EXERCISE DETAILS. Would you please output the records exactly as they appear below?

[Stored records]
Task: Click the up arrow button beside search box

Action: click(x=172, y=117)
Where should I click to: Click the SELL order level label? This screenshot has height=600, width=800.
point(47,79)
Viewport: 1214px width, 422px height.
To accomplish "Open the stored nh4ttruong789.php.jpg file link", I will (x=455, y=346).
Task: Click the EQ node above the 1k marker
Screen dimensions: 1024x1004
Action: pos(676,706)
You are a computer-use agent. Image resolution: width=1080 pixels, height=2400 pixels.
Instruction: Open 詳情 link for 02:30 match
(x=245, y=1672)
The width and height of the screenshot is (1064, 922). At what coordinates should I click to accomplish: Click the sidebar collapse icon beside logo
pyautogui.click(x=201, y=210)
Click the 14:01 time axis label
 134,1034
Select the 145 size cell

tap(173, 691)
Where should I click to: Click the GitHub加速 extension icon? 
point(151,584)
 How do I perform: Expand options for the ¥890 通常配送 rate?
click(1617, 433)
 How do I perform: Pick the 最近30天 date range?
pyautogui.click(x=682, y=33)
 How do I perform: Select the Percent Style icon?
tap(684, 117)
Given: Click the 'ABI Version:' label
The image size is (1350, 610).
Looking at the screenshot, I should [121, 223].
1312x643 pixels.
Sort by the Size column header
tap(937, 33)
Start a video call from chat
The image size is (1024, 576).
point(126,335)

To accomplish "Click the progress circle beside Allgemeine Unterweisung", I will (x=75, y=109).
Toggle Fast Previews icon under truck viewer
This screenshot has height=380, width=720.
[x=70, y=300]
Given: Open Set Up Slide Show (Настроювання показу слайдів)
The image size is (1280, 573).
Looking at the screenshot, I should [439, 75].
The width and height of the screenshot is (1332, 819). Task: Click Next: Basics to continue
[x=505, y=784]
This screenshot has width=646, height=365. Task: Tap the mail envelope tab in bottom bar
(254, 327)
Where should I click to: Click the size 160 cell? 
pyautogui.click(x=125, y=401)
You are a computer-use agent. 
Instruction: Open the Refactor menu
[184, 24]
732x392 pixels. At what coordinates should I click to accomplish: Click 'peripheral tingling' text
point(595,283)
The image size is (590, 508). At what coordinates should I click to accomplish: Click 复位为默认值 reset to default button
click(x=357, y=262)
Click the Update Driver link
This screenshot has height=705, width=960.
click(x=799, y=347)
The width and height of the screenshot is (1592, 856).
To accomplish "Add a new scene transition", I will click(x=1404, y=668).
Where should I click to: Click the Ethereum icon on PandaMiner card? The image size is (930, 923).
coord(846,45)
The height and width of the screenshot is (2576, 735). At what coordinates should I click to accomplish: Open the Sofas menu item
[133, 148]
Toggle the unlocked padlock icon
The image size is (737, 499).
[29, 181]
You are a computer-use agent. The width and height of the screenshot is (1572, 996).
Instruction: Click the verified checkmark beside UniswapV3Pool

YOUR RESPONSE.
Task: Click the up arrow button beside search box

Action: click(x=172, y=117)
Where should I click to: Click the SELL order level label? This screenshot has height=600, width=800.
point(47,79)
Viewport: 1214px width, 422px height.
To accomplish "Open the stored nh4ttruong789.php.jpg file link", I will (x=455, y=346).
Task: Click the EQ node above the 1k marker
Screen dimensions: 1024x1004
Action: pos(676,706)
You are a computer-use agent. Image resolution: width=1080 pixels, height=2400 pixels.
Instruction: Open 詳情 link for 02:30 match
(x=245, y=1672)
The width and height of the screenshot is (1064, 922). At what coordinates should I click to accomplish: Click the sidebar collapse icon beside logo
pyautogui.click(x=201, y=210)
Click the 14:01 time axis label
 134,1034
Select the 145 size cell

tap(173, 691)
Where should I click to: Click the GitHub加速 extension icon? 
point(151,584)
 How do I perform: Expand options for the ¥890 通常配送 rate?
click(1617, 433)
 How do I perform: Pick the 最近30天 date range?
pyautogui.click(x=682, y=33)
 How do I perform: Select the Percent Style icon?
tap(684, 117)
Given: Click the 'ABI Version:' label
The image size is (1350, 610).
Looking at the screenshot, I should [121, 223].
1312x643 pixels.
Sort by the Size column header
tap(937, 33)
Start a video call from chat
The image size is (1024, 576).
point(126,335)

To accomplish "Click the progress circle beside Allgemeine Unterweisung", I will (x=75, y=109).
Toggle Fast Previews icon under truck viewer
This screenshot has height=380, width=720.
[x=70, y=300]
Given: Open Set Up Slide Show (Настроювання показу слайдів)
The image size is (1280, 573).
Looking at the screenshot, I should [439, 75].
The width and height of the screenshot is (1332, 819). Task: Click Next: Basics to continue
[x=505, y=784]
This screenshot has width=646, height=365. Task: Tap the mail envelope tab in bottom bar
(254, 327)
Where should I click to: Click the size 160 cell? 
pyautogui.click(x=125, y=401)
You are a computer-use agent. 
Instruction: Open the Refactor menu
[184, 24]
732x392 pixels. At what coordinates should I click to accomplish: Click 'peripheral tingling' text
point(595,283)
The image size is (590, 508). At what coordinates should I click to accomplish: Click 复位为默认值 reset to default button
click(x=357, y=262)
Click the Update Driver link
This screenshot has height=705, width=960.
click(x=799, y=347)
The width and height of the screenshot is (1592, 856).
To accomplish "Add a new scene transition", I will click(x=1404, y=668).
Where should I click to: Click the Ethereum icon on PandaMiner card? The image size is (930, 923).
coord(846,45)
The height and width of the screenshot is (2576, 735). At what coordinates should I click to accomplish: Open the Sofas menu item
[133, 148]
Toggle the unlocked padlock icon
The image size is (737, 499).
[29, 181]
You are a computer-use agent. The width and height of the screenshot is (1572, 996).
Instruction: Click the verified checkmark beside UniswapV3Pool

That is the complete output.